■ **TASK ITEM**
Copy out the entire "Listen to Erik Satie" passage below word for word, without changing anything.

(PASSAGE PROVIDED Opens)

Listen to Erik Satie

A month or so back, whilst killing my brain cells in a data entry temp job, I wrote in my moleskin,

 “Thought of the week: they didn’t have data entry in the 1900s when things were good and pure. Listen to erik satie.”

 I am now working again for the same company before, and so decided to ramble along with this thought as a starting point.

 **

 When I call myself a Modernist (with all the appropriate levels of irony and facetiousness) I am never quite sure if my interest should be manifest as a desire to have lived in the early twentieth century, to recreate the values and hopes of that era (be it in writing or in method), or simply an appreciation of /SLASH/ kinship with a purer time. Probably somewhere in the middle of all of these. Recently, I have experienced a notable slowing down in my life – some might call it growing up – and my current way of thinking is underpinned by the aforementioned appreciation of, and kinship with, a purer time. That is, a slower, less hectic, less demanding, less box-ticking-orientated approach to life. i want out.

(PASSAGE PROVIDED Closes)
(DATASET RECORDS Opens)

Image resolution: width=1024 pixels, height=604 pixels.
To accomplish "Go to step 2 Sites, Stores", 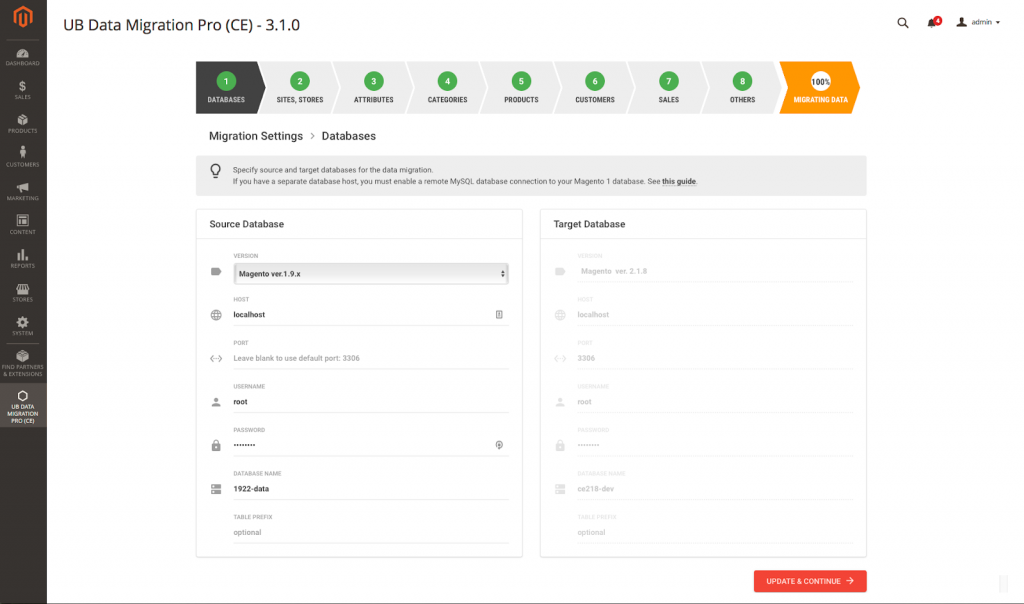I will pos(299,88).
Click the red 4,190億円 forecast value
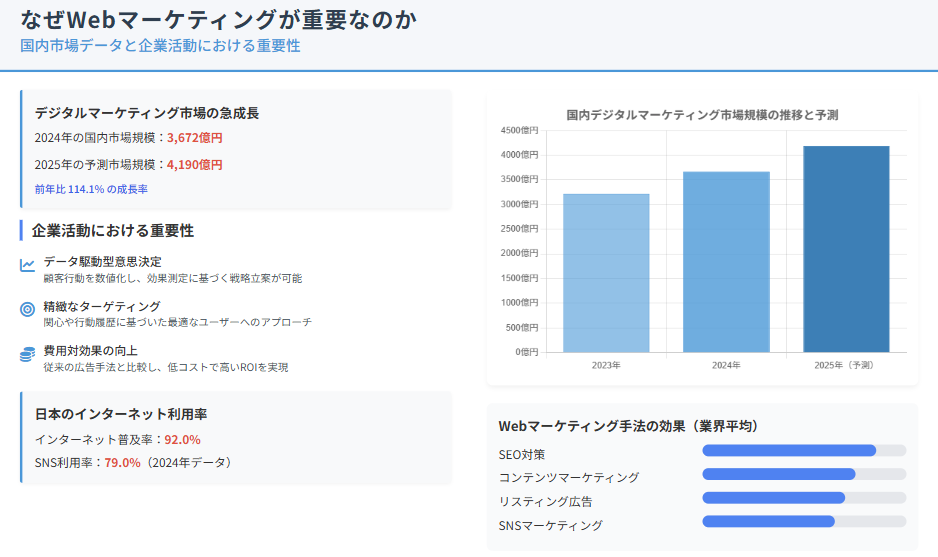Screen dimensions: 938x557 (x=195, y=164)
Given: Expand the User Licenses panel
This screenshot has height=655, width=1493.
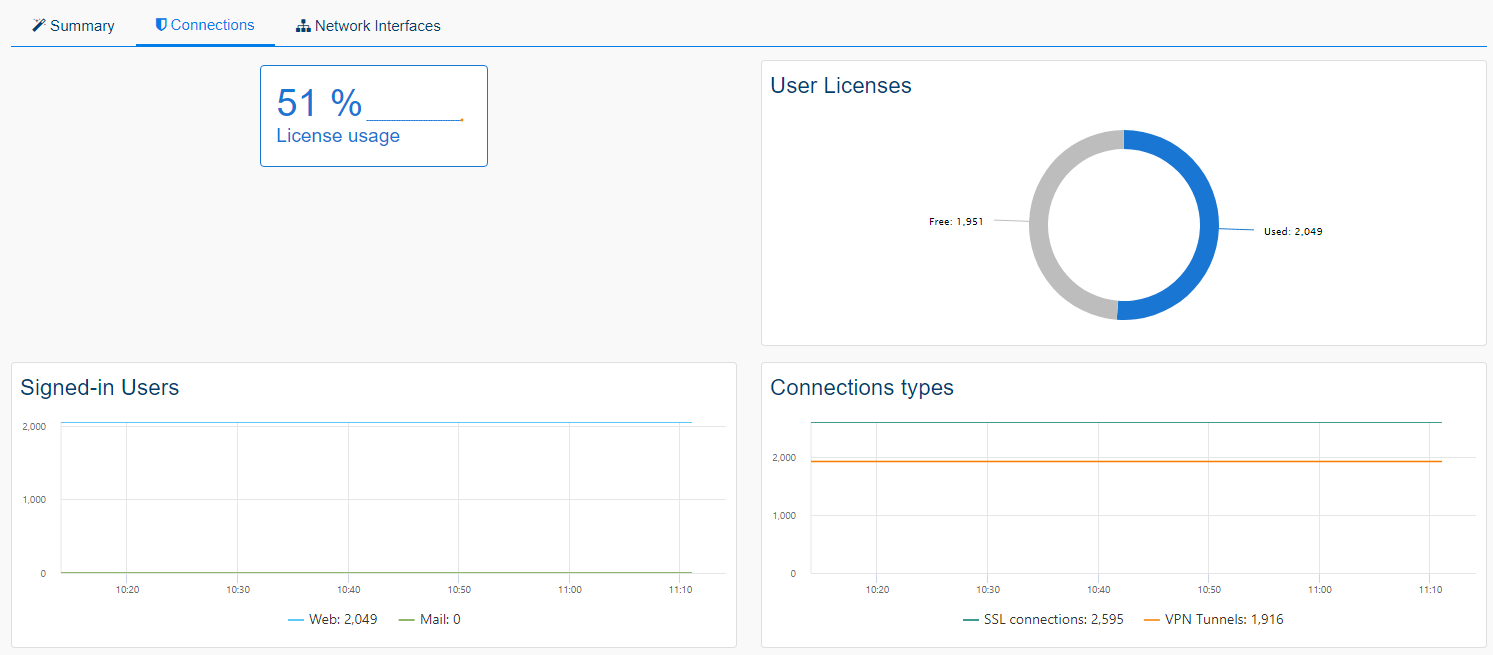Looking at the screenshot, I should [841, 85].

(DATASET RECORDS Closes)

■ **EXPECTED ANSWER**
Listen to Erik Satie

A month or so back, whilst killing my brain cells in a data entry temp job, I wrote in my moleskin,

 “Thought of the week: they didn’t have data entry in the 1900s when things were good and pure. Listen to erik satie.”

 I am now working again for the same company before, and so decided to ramble along with this thought as a starting point.

 **

 When I call myself a Modernist (with all the appropriate levels of irony and facetiousness) I am never quite sure if my interest should be manifest as a desire to have lived in the early twentieth century, to recreate the values and hopes of that era (be it in writing or in method), or simply an appreciation of /SLASH/ kinship with a purer time. Probably somewhere in the middle of all of these. Recently, I have experienced a notable slowing down in my life – some might call it growing up – and my current way of thinking is underpinned by the aforementioned appreciation of, and kinship with, a purer time. That is, a slower, less hectic, less demanding, less box-ticking-orientated approach to life. i want out.